TS: No, I had just barely met him when we were editing Raging Bull. He had come to dinner because he was teaching at Dartmouth, which is very close to New York. So he came to dinner one night and Marty said – Marty had been educating me about his [Powell’s] films – and he said you love them so much would you like to meet him and I said absolutely.

So we had dinner and then he came back into the editing room briefly because I was editing in Marty’s apartment. Then he would phone sometimes from Dartmouth and I would speak to him. But really got to know each other after the Oscars for Raging Bull. Then that’s when things really began to develop between him and me. So it was not before. But Marty was so deeply influenced, not only by Red Shoes but also The Life and Death of Colonel Blimp. Have you ever seen that?

That’s one of the ones I’ve yet to see.

TS: It’s been restored now and it will be appearing in May or June at wonderful art houses.

Oh great, then the Castro will probably get it.

TS: You should try and see it; it’s a great, great movie. It was actually more of a direct influence. But I think Michael Powell was very important in it because he encourage Marty or triggered something in Marty that made him think he should make Raging Bull in black and white. Michael was completely besotted with Marty’s Mean Streets, his first great movie and when Marty had gone and discovered Michael Powell living in obscurity in England and brought him to the United States and reawakened everybody’s interest in the films that he made with his great partner Emeric Pressburger, Micheal said, “I want to see the locations where you shot Mean Streets.

Robert De Niro in Raging Bull

So Marty and De Niro drove Michael around Little Italy and particularly the cemetery outside the church where there is a famous scene. Then they went to look at De Niro training for Raging Bull because De Niro trained so long that he really could have fought as middleweight. They were in the gym and Marty and De Niro were discussing videos they had taken – Marty was choreographing the fights in his mind at that point. My husband saw the videos and he said, “there’s something wrong about the red gloves.” And Marty said, “You know what? You’re right this movie should be in black and white. That’s what I remember as a child. My father taking me to the movies and seeing kinescopes of the fights in black and white.
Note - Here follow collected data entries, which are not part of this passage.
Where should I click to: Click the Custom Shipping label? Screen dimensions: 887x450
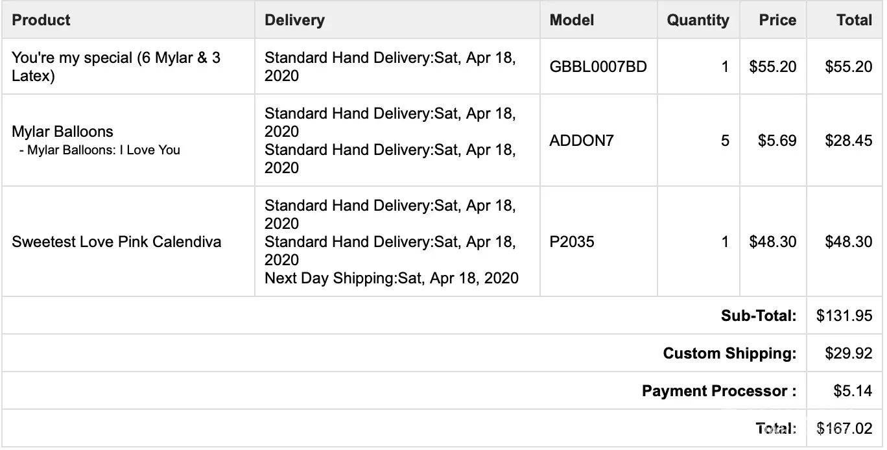(729, 353)
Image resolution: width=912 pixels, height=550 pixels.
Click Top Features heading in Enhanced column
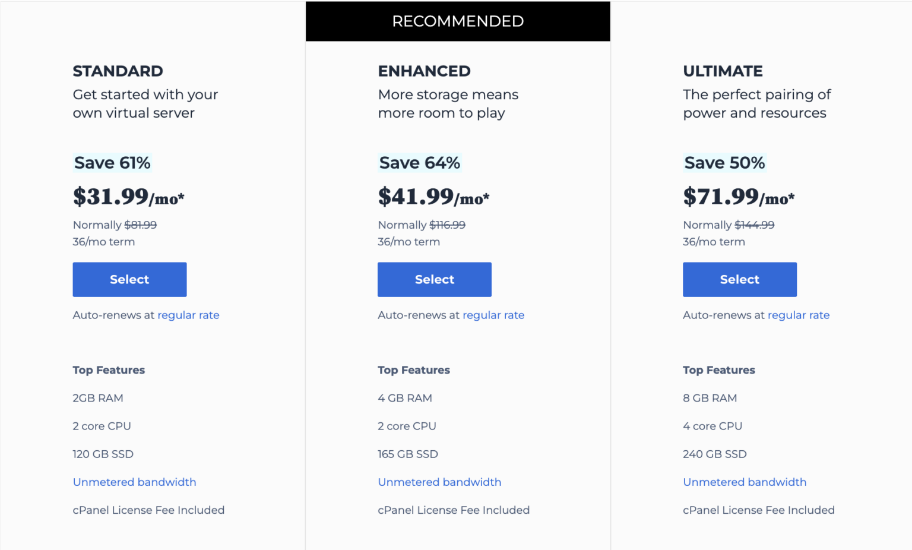(414, 369)
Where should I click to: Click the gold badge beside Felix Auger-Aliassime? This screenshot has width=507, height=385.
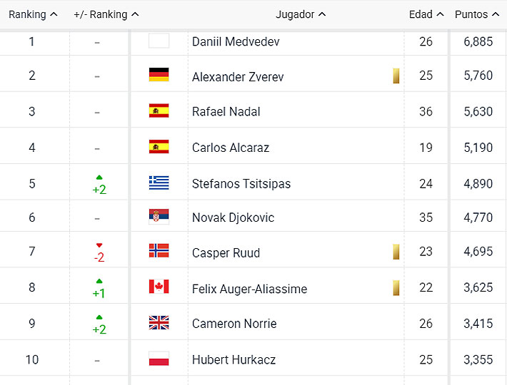click(396, 288)
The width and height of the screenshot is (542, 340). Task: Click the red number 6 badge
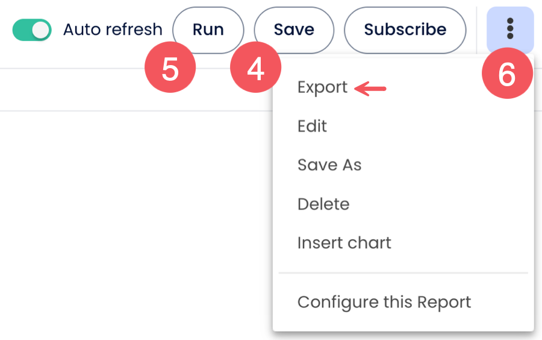click(507, 75)
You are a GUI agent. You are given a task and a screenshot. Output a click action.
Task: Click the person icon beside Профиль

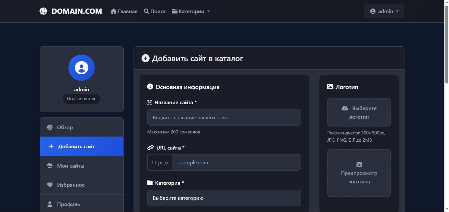[50, 204]
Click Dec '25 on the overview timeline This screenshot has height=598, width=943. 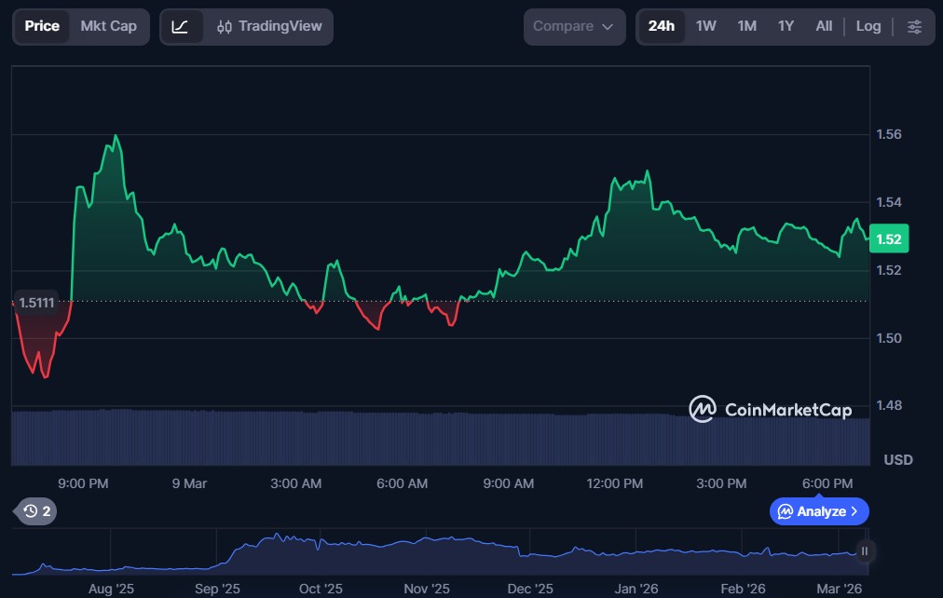click(x=531, y=589)
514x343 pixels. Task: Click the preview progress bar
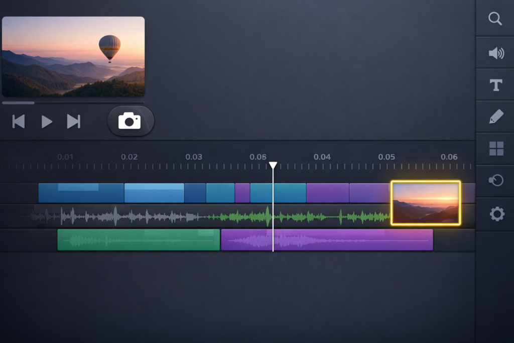coord(73,103)
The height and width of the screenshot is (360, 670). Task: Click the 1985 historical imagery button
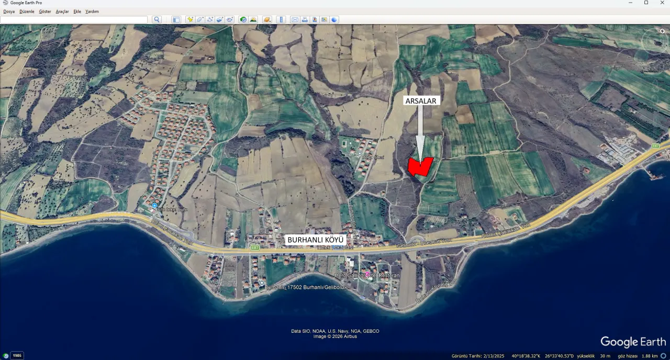17,355
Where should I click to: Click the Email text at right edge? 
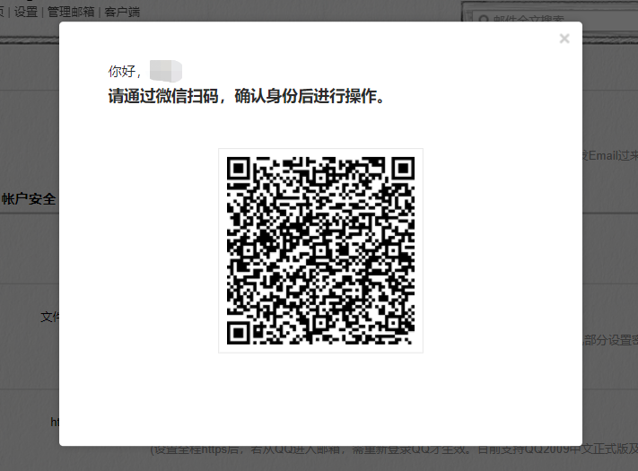[608, 155]
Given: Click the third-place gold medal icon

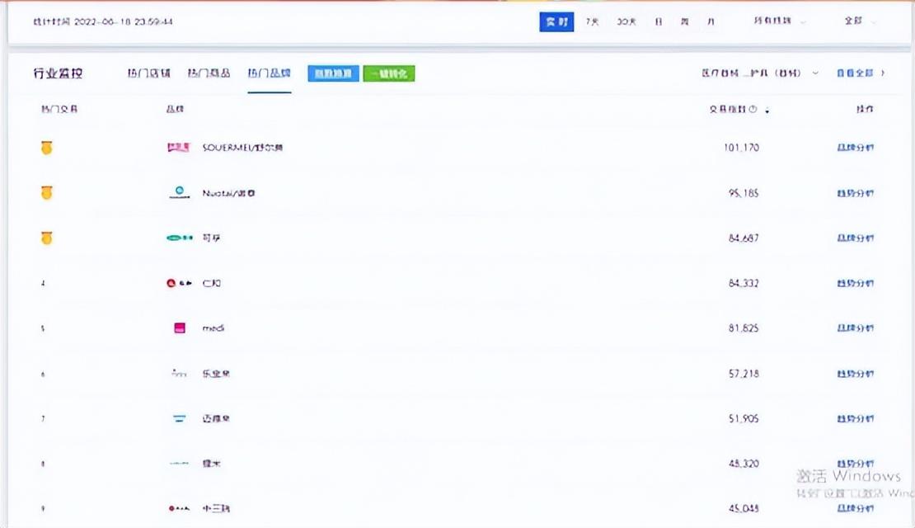Looking at the screenshot, I should coord(47,238).
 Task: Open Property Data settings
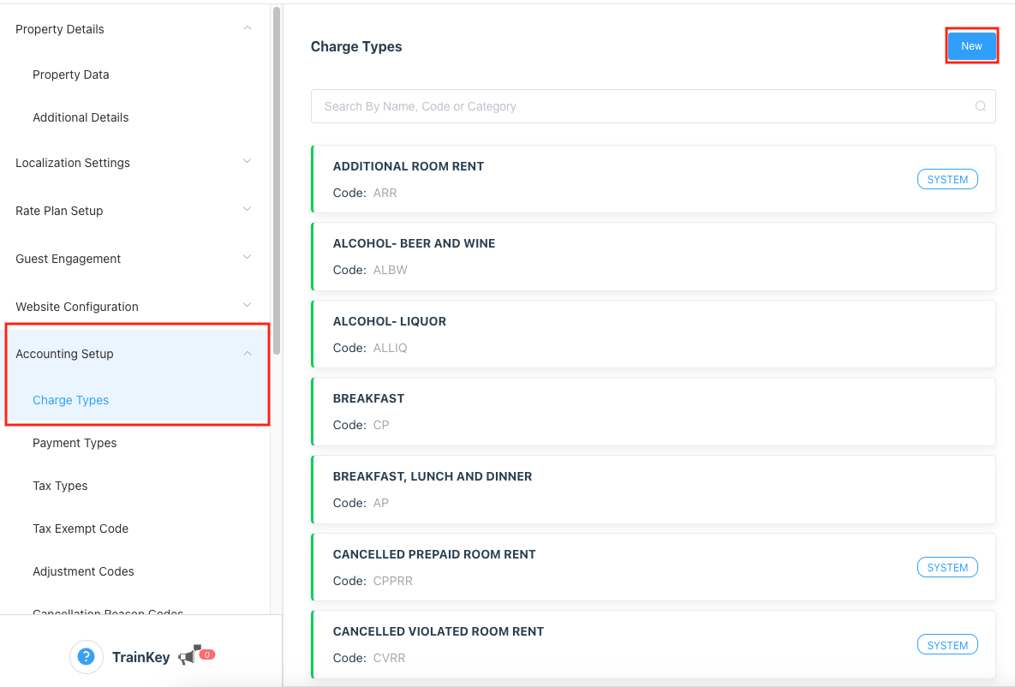[x=71, y=75]
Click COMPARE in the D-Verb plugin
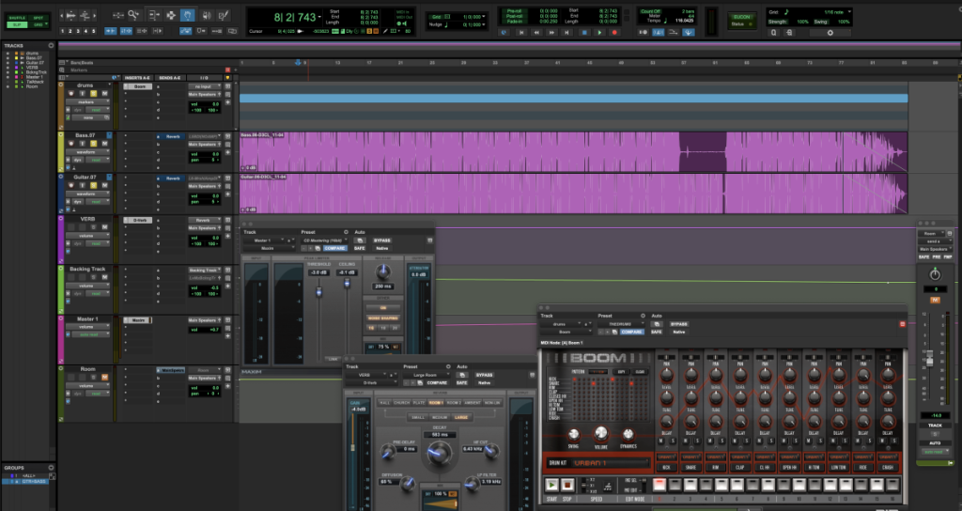This screenshot has width=962, height=511. point(437,383)
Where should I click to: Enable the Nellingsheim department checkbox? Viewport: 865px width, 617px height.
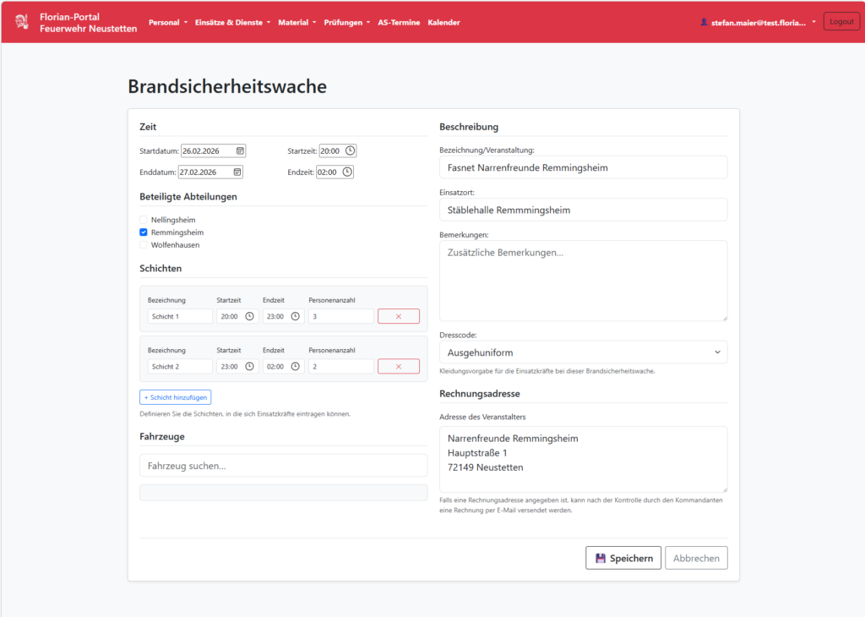[144, 220]

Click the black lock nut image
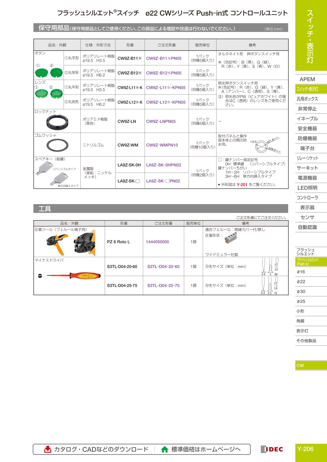point(57,121)
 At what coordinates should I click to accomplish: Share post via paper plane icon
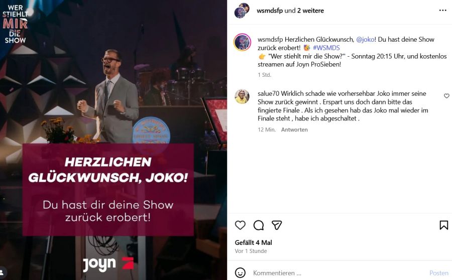[276, 225]
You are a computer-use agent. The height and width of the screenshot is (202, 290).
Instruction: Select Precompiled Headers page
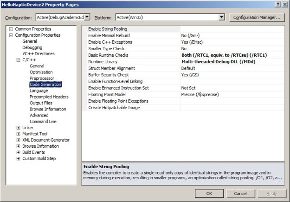(x=49, y=97)
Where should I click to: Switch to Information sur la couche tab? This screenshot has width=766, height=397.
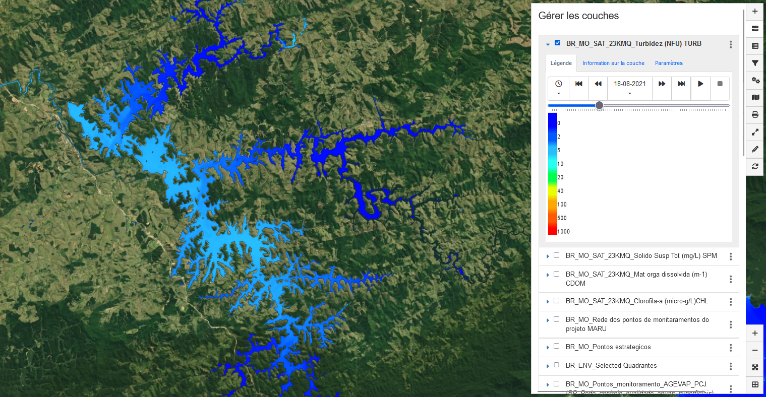click(x=613, y=63)
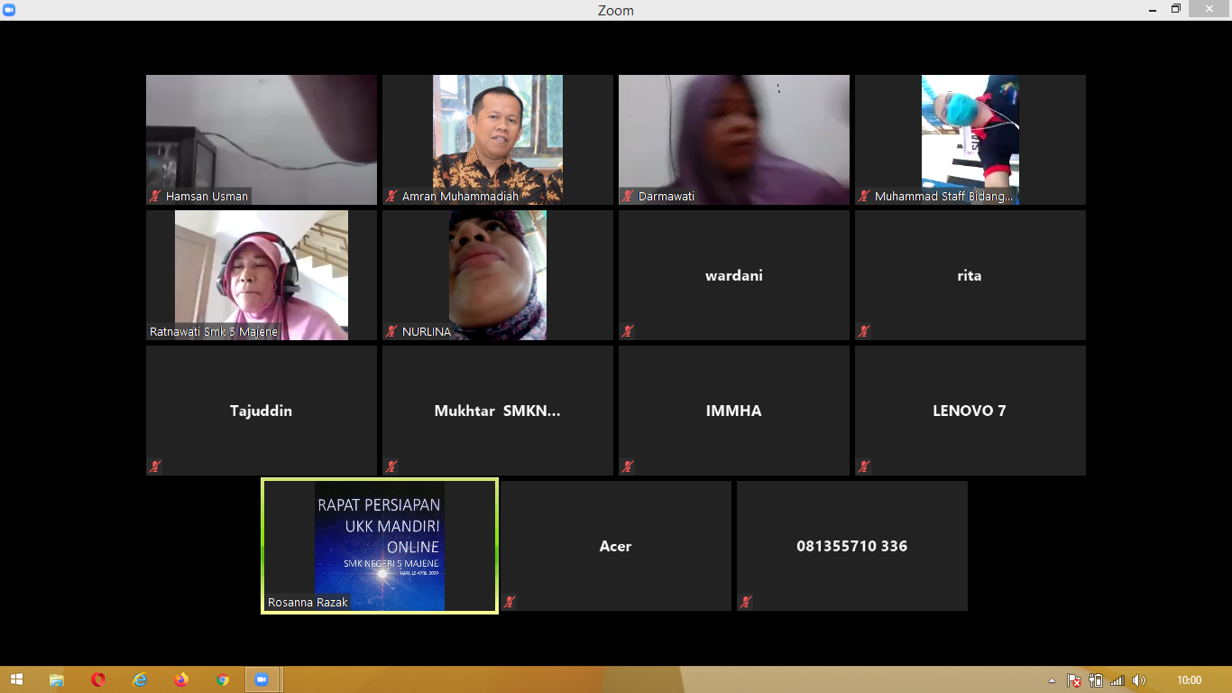1232x693 pixels.
Task: Click the muted mic icon beside Amran Muhammadiah
Action: 391,196
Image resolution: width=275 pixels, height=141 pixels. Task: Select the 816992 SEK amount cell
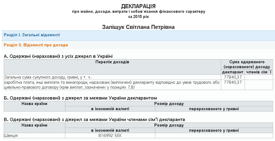[110, 136]
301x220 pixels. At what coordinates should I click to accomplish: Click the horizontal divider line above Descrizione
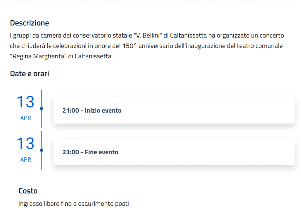(x=147, y=2)
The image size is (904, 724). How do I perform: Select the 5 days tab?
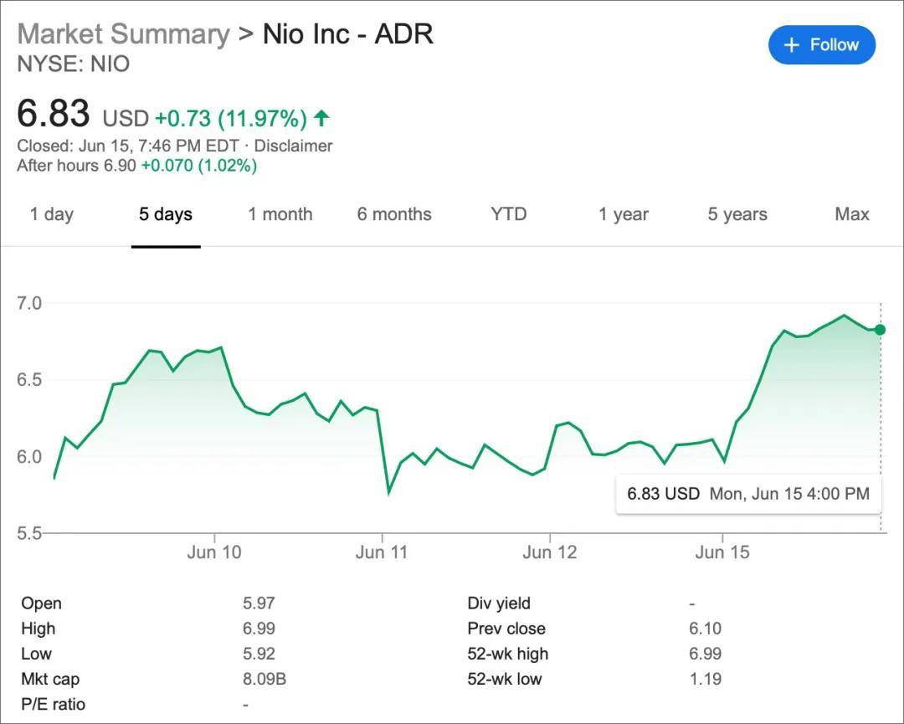point(166,214)
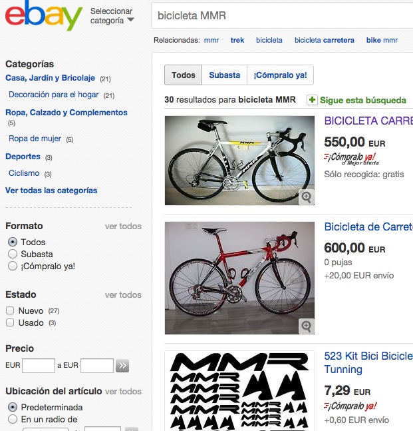
Task: Enable the Usado condition checkbox
Action: click(10, 322)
That’s what we saw on television.” So that was an incredible moment between two great directors. Michael Powell just set off a spark and Marty grabbed on to it.

Wow

TS: Then in The Life and Death of Colonel Blimp, there’s a wonderful duel – a build up to a duel back in the Victorian era. When the duel starts you don’t see the duel; what you see is this wonderful ritual that leads up to it.

The duel scene in The Life and Death of Colonel Blimp

Scorsese used that as a direct influence on the champion fight in Raging Bull, where you start way in the basement with De Niro punching his bother with the chest protector. Then the camera moves back with them as they come out of the bowels of the stadium and up into the stadium and then finally into the ring. It’s an extraordinary shot. That was directly influence by The Life and Death of Colonel Blimp, the build up to the duel. Marty said, “let’s just get the fight over with quickly. I’m not interested in that.” He couldn’t believe that Michael Powell had the guts as a director to build up to the duel and not show it and he thought that that was so wonderful.

The Red Shoes

I think you would have to say that The Red Shoes was an influence on everything that Marty does. He says it is in his DNA. The startling style and use of color and the very tough story, the very interesting eccentric characters and the big struggle between one’s personal life and one’s art, which is something all filmmakers go through, anyone in the arts. You as a journalist are probably in the same position. How do you hold on to some semblance of a personal life and yet be an artist? As my husband said, art is very selfish and very addictive. So I think the film Red Shoes is an influence on his entire filmmaking career, Scorsese’s.

2 Responses

  1. It’s amazing that you got this interview! Great work! and Colonel Blimp is a fantastic movie.

  2. Great interview! I always wanted to know more about her. I think she loved your enthusiasm as well as your smarts.